++++ QUOTED PASSAGE

Politics, Chevron Seen as Big Differences Between FCC, Antitrust Regulators

The ways the FCC and antitrust agencies like DOJ evaluate deals can diverge widely, said experts Saturday at American University-hosted annual Research Conference on Communications, Information and Internet Policy. Steptoe & Johnson's Jon Sallet said the FCC's big question is often what range of policy options are "reasonable" under the Chevron doctrine of judicial deference to agencies, and what record would support a decision made within that range, while at DOJ the focus was on how does one convince a judge, with the burden of proof being on government to prove its case.

The FTC and FCC ostensibly should go about their regulatory jobs in much the same way, being five-commissioner agencies, but politics seems to play a bigger role in FCC decisions than at the FTC, said Jonathan Baker of AU. Part of the reason may be the FCC, with its focus on a single sector, confronts more concentrated interested groups, he said. He said FTC norms are judicial, with decisions based on law and policy, while the FCC norm is finding a compromise position among interest groups. Both approaches have pros and cons, Baker said, with the FCC able to take longer-term perspective and to supervise relief beyond what an antitrust agency can.

The FCC is seen as more vulnerable to capture by a particular group, but major transactions like mergers aren't captured, Baker said. The agency likely could benefit from expanding the range of information it requires regulated firms to routinely submit, he said. Howard Shelanski of Davis Polk said the FTC and DOJ aren't as invulnerable to capture as some might think since they often still see many of the same lawyers and economists.

++++++++
++++ RECORDED DATA

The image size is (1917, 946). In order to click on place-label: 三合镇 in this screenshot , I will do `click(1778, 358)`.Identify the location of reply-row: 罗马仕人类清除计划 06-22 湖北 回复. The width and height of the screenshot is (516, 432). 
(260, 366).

++++++++

**INSTRUCTION A:** In the article on the FCC and antitrust regulators, what does Baker say the FCC norm is?
**INSTRUCTION B:** Reproduce the stretch of the FCC and antitrust article from "Politics, Chevron Seen" through "prove its case.".

**PROBLEM SOLUTION A:** Finding a compromise position among interest groups.

**PROBLEM SOLUTION B:**
Politics, Chevron Seen as Big Differences Between FCC, Antitrust Regulators

The ways the FCC and antitrust agencies like DOJ evaluate deals can diverge widely, said experts Saturday at American University-hosted annual Research Conference on Communications, Information and Internet Policy. Steptoe & Johnson's Jon Sallet said the FCC's big question is often what range of policy options are "reasonable" under the Chevron doctrine of judicial deference to agencies, and what record would support a decision made within that range, while at DOJ the focus was on how does one convince a judge, with the burden of proof being on government to prove its case.